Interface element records
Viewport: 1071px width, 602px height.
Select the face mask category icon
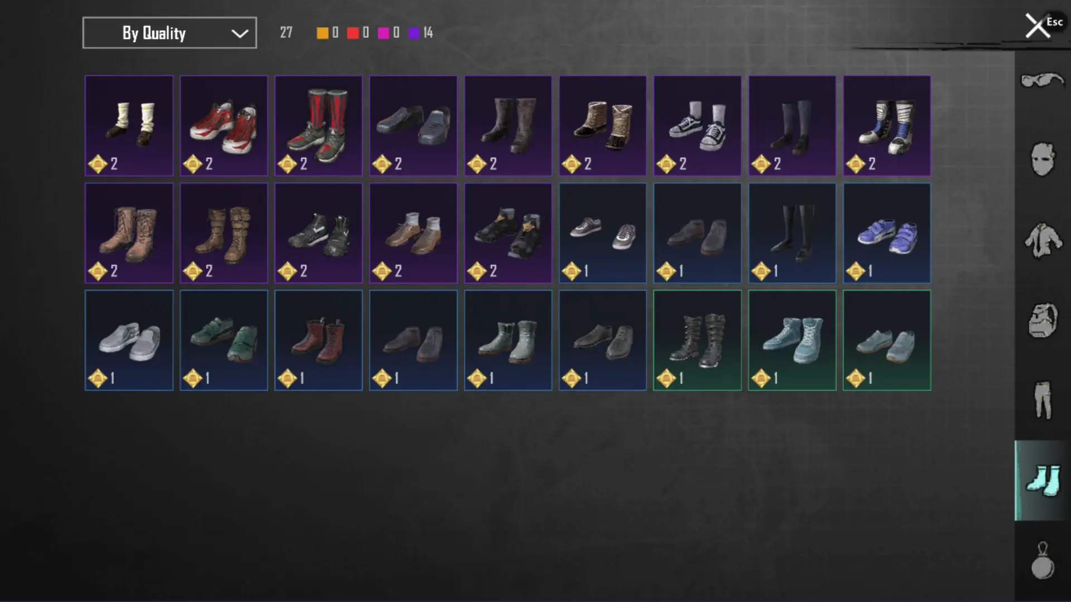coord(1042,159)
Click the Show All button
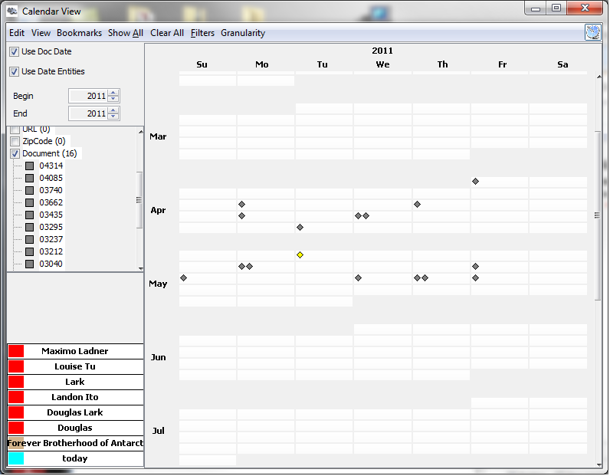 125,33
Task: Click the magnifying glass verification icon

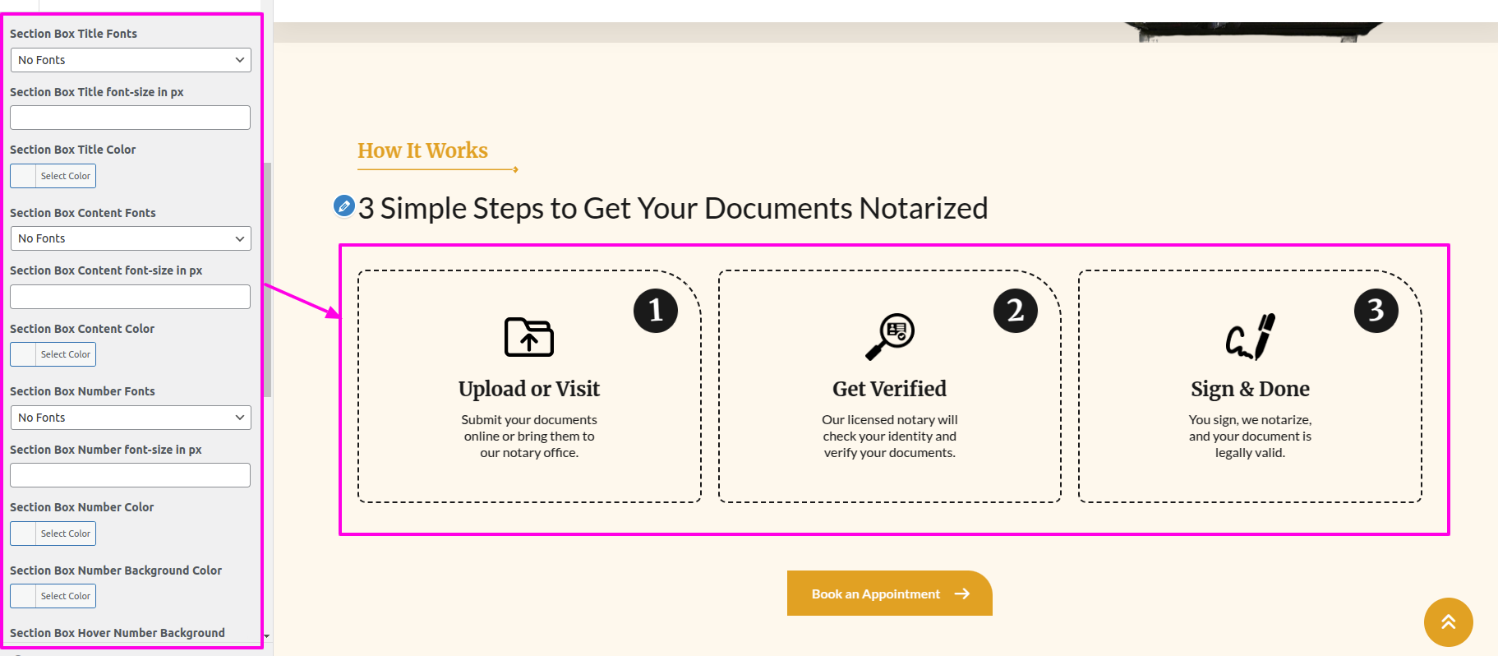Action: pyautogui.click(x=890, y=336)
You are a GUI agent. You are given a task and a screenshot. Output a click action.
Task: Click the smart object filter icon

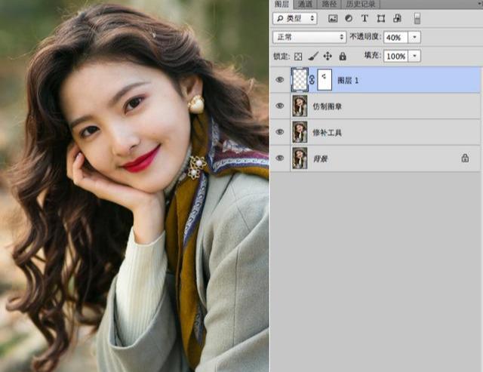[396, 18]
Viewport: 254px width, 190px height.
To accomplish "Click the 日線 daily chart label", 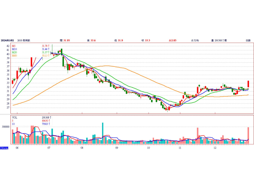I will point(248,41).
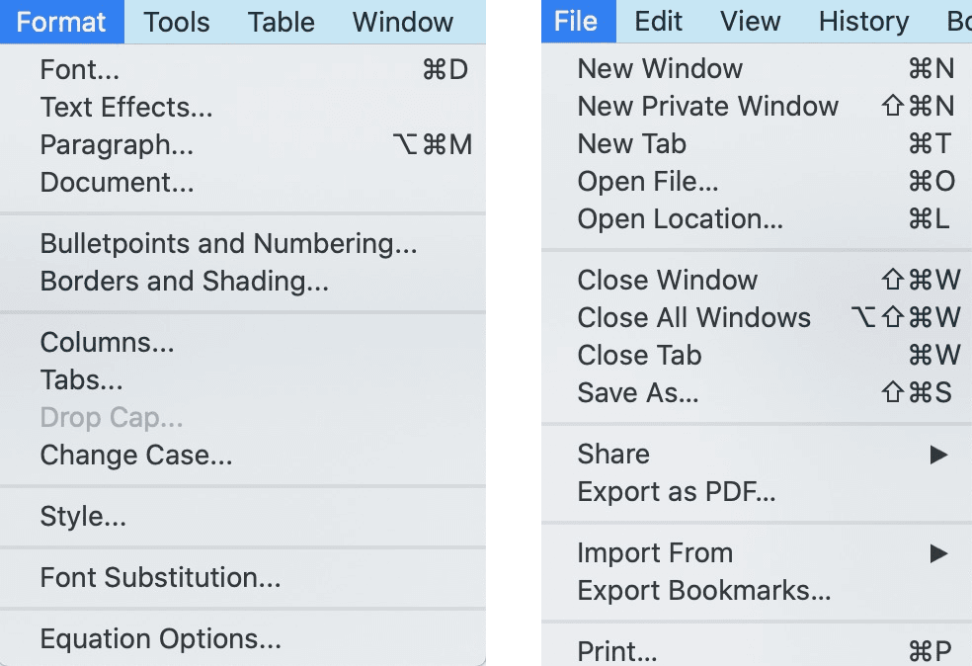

→ **EXERCISE**: Show each line of the entries above that contains the word "Viewport", matching its case.

→ **EXERCISE OUTPUT**:
Viewport: 1071px width, 602px height.
Viewport: 254px width, 190px height.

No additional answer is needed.